Data to process Start Marker

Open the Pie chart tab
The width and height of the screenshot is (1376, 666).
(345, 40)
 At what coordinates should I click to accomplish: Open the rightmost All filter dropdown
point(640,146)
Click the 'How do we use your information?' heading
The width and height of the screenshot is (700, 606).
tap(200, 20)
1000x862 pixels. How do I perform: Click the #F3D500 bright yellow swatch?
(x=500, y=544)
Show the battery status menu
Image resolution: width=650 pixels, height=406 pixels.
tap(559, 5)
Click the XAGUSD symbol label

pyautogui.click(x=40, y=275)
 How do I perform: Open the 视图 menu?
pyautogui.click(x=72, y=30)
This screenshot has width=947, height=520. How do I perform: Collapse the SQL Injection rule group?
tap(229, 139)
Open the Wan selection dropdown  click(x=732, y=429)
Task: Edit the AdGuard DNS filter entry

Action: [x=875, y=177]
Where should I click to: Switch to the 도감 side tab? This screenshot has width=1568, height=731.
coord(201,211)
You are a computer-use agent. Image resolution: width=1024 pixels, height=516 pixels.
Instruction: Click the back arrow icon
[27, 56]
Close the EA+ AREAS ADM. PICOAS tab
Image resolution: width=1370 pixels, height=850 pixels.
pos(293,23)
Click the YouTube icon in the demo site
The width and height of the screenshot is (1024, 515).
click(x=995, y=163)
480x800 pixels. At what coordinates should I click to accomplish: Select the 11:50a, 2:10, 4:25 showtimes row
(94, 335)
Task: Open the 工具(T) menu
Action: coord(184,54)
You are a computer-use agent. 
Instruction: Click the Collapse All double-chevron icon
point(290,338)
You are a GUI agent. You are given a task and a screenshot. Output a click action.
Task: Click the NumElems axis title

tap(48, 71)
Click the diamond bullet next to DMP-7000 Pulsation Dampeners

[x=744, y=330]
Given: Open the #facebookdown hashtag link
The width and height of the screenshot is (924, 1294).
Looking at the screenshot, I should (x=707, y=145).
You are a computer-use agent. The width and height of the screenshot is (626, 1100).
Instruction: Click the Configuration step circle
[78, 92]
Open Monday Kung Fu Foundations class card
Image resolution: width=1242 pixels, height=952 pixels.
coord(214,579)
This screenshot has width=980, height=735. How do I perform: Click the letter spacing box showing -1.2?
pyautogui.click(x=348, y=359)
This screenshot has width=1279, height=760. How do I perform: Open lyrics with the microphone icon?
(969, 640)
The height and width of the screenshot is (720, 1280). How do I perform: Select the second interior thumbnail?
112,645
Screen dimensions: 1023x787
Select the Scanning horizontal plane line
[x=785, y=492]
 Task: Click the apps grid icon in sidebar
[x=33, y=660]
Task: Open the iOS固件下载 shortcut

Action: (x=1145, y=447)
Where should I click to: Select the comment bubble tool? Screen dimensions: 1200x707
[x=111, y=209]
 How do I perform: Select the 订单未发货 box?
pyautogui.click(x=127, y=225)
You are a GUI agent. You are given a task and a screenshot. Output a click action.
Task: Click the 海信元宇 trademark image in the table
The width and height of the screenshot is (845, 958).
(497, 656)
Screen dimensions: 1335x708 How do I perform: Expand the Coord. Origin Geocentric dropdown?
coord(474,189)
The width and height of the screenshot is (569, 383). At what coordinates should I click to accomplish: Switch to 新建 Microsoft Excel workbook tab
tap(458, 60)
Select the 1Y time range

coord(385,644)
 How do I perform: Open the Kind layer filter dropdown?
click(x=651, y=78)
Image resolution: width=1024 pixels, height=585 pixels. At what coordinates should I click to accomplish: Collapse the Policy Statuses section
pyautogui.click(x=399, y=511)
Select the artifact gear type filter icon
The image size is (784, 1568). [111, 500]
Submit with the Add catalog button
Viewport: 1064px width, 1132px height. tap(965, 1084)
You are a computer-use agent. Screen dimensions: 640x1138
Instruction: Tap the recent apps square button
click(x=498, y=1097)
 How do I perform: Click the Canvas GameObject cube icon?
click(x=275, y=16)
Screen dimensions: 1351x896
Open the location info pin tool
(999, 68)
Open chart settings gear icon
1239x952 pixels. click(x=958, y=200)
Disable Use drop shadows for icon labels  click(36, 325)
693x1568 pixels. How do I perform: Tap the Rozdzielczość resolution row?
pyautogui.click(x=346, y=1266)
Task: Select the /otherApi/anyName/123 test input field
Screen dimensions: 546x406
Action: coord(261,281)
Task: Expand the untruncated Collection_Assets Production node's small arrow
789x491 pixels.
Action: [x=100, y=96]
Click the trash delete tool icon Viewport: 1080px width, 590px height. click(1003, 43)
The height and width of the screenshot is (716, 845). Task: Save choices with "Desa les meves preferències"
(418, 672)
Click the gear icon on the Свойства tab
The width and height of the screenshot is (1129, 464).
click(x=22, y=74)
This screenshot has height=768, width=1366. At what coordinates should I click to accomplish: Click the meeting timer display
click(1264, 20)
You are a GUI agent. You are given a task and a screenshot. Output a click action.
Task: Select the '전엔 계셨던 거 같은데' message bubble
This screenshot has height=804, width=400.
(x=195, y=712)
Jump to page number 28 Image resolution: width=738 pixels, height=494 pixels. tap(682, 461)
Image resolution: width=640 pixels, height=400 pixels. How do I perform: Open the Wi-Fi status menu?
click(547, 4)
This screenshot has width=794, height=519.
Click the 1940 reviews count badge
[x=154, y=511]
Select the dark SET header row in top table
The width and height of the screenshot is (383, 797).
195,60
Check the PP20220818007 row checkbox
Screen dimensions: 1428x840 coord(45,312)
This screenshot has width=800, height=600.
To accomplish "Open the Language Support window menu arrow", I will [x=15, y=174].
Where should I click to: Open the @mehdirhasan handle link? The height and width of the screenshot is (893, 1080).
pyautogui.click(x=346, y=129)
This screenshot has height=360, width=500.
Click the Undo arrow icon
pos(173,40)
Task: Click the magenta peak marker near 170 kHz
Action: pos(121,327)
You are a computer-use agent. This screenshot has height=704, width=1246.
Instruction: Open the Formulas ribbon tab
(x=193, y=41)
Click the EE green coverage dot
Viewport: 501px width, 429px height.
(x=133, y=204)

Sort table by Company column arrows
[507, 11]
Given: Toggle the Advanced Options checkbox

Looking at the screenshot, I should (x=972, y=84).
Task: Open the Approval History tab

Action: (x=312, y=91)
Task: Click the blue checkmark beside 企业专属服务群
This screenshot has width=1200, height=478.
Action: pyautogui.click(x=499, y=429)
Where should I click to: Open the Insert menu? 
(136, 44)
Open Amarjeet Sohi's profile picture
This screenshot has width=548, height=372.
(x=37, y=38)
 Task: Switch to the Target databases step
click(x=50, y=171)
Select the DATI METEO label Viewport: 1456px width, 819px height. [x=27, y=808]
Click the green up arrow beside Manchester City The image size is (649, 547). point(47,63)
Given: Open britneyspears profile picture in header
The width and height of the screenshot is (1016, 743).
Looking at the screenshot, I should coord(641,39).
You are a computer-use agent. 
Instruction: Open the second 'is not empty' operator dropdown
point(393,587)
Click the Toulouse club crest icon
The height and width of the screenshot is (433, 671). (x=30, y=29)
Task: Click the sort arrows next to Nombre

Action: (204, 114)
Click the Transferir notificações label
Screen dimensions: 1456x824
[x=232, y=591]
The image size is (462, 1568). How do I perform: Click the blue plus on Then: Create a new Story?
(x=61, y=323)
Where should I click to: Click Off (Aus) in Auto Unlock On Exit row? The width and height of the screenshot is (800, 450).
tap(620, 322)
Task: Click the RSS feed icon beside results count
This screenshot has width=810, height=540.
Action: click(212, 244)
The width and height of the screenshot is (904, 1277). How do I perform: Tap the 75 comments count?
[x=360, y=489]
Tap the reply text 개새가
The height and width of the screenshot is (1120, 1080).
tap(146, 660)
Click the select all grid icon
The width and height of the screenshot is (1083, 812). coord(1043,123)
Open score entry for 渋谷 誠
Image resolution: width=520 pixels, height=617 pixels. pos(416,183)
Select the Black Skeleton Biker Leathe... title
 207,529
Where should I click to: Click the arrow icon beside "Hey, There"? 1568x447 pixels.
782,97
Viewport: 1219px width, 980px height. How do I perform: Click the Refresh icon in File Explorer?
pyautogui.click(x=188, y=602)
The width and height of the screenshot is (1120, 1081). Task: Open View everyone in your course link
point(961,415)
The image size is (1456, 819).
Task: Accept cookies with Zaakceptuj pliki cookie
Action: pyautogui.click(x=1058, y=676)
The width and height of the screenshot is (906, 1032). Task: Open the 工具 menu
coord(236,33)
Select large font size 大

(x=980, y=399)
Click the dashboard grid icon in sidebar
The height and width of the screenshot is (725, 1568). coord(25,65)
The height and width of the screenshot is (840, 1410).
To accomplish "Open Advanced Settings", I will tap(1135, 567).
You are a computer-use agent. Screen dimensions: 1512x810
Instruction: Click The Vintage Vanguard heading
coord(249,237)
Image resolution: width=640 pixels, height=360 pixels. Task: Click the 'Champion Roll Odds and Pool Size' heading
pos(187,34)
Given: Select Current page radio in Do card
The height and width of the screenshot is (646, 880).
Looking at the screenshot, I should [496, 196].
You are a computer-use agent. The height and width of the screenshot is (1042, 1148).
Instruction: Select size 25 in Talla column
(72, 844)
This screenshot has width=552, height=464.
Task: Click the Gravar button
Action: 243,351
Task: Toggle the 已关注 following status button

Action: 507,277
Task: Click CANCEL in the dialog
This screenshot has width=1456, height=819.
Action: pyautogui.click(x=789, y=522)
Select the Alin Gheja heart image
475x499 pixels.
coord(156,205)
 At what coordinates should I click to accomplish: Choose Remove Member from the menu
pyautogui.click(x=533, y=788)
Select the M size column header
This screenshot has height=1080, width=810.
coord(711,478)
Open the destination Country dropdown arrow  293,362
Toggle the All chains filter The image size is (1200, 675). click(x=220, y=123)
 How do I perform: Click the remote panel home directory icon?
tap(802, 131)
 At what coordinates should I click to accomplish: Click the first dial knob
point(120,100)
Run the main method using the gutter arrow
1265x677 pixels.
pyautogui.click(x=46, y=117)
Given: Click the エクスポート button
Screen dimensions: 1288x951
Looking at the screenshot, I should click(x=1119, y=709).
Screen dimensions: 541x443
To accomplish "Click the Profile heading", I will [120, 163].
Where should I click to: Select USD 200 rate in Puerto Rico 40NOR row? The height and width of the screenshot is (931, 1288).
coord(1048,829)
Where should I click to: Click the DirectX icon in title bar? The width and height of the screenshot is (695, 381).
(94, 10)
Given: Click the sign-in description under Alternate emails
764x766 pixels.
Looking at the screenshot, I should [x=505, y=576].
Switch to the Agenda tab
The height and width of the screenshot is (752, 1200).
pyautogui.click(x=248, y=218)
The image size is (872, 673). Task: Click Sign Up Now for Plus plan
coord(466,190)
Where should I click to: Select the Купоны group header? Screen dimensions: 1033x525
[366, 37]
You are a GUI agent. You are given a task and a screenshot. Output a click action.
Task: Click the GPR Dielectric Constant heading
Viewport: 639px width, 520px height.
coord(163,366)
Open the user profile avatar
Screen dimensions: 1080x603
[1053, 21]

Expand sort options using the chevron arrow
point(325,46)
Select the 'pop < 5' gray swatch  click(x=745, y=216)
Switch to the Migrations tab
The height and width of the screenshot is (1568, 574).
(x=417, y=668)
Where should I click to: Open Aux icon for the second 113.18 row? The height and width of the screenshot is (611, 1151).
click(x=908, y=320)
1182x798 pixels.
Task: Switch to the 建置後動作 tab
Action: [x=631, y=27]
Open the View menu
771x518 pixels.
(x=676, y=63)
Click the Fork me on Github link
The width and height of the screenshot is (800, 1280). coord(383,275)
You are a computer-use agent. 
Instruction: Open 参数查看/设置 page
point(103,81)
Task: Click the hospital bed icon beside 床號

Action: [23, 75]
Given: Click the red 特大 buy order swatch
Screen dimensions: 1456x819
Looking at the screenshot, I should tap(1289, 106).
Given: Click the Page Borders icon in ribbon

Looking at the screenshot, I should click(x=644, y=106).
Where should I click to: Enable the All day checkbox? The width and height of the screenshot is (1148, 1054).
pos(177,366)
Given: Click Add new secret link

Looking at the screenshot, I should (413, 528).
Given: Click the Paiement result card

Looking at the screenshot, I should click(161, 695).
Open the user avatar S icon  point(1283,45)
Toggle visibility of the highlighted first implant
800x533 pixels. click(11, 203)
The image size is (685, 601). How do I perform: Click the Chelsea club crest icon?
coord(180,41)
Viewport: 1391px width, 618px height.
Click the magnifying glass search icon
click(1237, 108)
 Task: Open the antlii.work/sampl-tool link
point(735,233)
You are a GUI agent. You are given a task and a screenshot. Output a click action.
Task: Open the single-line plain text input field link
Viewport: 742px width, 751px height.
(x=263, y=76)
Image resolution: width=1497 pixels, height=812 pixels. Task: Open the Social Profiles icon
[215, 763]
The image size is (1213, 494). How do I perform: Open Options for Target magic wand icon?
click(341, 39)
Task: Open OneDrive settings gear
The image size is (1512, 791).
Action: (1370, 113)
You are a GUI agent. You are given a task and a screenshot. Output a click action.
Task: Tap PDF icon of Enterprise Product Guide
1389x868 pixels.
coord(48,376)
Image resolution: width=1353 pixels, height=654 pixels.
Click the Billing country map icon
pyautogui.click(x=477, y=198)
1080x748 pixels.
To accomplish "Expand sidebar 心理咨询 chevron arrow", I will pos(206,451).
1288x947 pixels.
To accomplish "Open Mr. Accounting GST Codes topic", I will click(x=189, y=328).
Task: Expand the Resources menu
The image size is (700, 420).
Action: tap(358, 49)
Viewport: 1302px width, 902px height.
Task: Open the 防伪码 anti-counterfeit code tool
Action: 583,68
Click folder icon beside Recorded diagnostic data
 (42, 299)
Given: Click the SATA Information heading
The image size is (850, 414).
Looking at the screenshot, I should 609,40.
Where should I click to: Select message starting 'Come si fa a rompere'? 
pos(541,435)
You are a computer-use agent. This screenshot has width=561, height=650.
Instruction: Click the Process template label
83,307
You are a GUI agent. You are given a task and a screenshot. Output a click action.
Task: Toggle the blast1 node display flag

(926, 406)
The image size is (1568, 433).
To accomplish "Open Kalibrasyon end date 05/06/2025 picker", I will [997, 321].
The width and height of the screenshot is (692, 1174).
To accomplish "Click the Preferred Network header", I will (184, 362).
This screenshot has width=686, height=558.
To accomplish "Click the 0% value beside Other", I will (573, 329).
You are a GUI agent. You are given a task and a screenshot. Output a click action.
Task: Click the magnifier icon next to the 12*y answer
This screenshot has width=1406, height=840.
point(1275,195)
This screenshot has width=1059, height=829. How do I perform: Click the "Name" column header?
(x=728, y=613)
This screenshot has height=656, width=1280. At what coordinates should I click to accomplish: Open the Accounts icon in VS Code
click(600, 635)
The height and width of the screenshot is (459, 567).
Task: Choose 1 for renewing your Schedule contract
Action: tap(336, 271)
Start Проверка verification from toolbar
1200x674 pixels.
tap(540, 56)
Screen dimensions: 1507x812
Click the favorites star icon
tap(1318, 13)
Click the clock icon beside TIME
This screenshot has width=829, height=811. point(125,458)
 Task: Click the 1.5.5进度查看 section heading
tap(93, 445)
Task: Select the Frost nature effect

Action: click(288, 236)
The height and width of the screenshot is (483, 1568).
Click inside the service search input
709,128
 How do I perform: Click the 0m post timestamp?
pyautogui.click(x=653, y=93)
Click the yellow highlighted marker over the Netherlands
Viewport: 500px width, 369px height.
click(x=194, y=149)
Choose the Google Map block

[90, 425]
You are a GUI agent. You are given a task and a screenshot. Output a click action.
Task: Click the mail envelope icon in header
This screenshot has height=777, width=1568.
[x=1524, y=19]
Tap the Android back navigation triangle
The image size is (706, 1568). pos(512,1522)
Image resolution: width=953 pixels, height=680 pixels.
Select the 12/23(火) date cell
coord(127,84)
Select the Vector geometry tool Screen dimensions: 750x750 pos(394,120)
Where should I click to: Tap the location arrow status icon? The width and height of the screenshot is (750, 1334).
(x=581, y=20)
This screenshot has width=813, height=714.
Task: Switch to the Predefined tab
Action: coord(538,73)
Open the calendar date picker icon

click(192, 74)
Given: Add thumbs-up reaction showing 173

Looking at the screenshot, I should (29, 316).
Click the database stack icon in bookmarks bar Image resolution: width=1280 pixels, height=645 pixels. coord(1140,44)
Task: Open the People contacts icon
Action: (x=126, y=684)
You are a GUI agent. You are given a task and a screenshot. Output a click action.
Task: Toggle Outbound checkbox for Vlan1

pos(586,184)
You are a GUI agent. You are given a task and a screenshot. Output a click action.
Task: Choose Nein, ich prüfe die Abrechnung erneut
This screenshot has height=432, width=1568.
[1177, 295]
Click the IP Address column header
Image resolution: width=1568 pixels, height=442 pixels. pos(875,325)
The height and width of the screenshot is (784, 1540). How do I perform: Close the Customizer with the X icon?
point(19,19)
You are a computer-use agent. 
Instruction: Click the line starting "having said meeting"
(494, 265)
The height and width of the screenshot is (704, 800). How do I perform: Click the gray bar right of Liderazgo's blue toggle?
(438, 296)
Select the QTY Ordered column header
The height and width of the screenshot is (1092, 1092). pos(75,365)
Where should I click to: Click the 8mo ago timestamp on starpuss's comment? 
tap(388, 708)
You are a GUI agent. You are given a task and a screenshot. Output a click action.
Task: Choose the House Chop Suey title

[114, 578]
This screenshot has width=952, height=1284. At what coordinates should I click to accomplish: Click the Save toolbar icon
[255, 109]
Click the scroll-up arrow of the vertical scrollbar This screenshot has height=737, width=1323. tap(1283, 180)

Data to process End Marker

▶ **Work required**:
Begin at the line above that has "Where should I click to: Select the Купоны" and stop after the line that has "Select the 'pop", copying each line exactly and adding nothing else.

▶ **Answer to the exercise**:
Where should I click to: Select the Купоны group header? Screen dimensions: 1033x525
[366, 37]
You are a GUI agent. You are given a task and a screenshot. Output a click action.
Task: Click the GPR Dielectric Constant heading
Viewport: 639px width, 520px height.
coord(163,366)
Open the user profile avatar
Screen dimensions: 1080x603
[1053, 21]

Expand sort options using the chevron arrow
point(325,46)
Select the 'pop < 5' gray swatch  click(x=745, y=216)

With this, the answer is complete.